TASK GOAL:
Below are the records; collect from them each line containing the string "computer".

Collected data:
****************

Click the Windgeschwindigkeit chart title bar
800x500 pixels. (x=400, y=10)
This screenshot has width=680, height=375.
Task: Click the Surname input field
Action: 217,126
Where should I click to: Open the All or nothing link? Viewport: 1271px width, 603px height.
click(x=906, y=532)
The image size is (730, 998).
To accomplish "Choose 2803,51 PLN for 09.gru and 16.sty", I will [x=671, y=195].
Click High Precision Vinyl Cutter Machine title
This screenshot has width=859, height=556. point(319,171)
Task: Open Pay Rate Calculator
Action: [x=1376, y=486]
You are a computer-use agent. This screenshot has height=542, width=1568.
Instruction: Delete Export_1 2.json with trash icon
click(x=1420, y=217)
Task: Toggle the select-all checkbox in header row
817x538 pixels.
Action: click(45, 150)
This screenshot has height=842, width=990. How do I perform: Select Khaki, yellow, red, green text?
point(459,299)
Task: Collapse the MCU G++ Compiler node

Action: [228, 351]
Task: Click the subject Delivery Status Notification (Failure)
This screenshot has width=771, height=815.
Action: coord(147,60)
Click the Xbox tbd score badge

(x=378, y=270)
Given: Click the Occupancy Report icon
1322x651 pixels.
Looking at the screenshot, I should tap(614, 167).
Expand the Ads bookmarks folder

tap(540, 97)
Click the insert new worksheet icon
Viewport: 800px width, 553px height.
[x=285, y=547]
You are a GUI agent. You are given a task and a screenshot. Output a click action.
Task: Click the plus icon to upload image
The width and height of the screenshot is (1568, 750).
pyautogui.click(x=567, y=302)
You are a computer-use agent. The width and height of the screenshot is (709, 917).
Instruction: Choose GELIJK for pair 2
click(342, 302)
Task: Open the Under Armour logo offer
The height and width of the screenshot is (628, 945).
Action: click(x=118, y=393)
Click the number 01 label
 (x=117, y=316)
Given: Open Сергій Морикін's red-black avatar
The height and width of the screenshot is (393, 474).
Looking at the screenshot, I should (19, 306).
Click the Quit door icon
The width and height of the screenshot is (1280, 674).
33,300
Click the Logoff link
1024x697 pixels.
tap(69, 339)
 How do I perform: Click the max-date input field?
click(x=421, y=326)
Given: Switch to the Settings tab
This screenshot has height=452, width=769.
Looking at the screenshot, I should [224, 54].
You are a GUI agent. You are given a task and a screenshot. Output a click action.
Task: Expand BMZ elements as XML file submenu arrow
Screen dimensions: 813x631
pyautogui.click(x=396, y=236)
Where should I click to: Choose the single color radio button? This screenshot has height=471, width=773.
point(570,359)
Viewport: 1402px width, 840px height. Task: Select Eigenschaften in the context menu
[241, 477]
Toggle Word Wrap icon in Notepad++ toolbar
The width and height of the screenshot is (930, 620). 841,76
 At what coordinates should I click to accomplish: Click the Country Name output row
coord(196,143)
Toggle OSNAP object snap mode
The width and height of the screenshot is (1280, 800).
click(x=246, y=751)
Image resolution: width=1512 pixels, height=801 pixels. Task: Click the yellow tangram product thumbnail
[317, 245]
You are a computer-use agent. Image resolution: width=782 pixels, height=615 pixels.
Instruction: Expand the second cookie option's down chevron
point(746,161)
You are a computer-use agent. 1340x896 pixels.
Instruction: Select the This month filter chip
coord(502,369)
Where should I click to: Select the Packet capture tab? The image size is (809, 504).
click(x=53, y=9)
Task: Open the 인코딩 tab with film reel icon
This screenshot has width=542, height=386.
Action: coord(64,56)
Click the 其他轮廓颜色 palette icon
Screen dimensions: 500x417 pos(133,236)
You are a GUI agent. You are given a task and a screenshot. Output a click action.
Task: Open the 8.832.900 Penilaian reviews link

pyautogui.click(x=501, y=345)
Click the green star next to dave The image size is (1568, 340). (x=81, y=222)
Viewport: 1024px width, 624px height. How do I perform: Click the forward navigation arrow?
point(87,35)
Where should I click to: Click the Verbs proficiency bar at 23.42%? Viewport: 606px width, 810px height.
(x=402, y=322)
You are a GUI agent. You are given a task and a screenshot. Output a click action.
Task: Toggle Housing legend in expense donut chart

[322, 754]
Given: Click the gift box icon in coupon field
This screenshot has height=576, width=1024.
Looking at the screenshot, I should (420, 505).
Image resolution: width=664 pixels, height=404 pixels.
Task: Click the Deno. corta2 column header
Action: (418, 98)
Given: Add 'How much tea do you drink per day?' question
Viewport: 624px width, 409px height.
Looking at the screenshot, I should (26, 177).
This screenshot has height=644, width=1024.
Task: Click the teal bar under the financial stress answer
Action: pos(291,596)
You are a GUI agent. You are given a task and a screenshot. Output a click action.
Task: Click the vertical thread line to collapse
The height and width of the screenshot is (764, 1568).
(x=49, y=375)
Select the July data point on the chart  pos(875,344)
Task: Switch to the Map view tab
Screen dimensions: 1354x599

****************

WRITTEN SOLUTION:
You are a computer-use agent. This screenshot has height=542, width=1568.
You are a computer-use agent. The width and height of the screenshot is (709, 917).
You are a computer-use agent. Image resolution: width=782 pixels, height=615 pixels.
You are a computer-use agent. 1340x896 pixels.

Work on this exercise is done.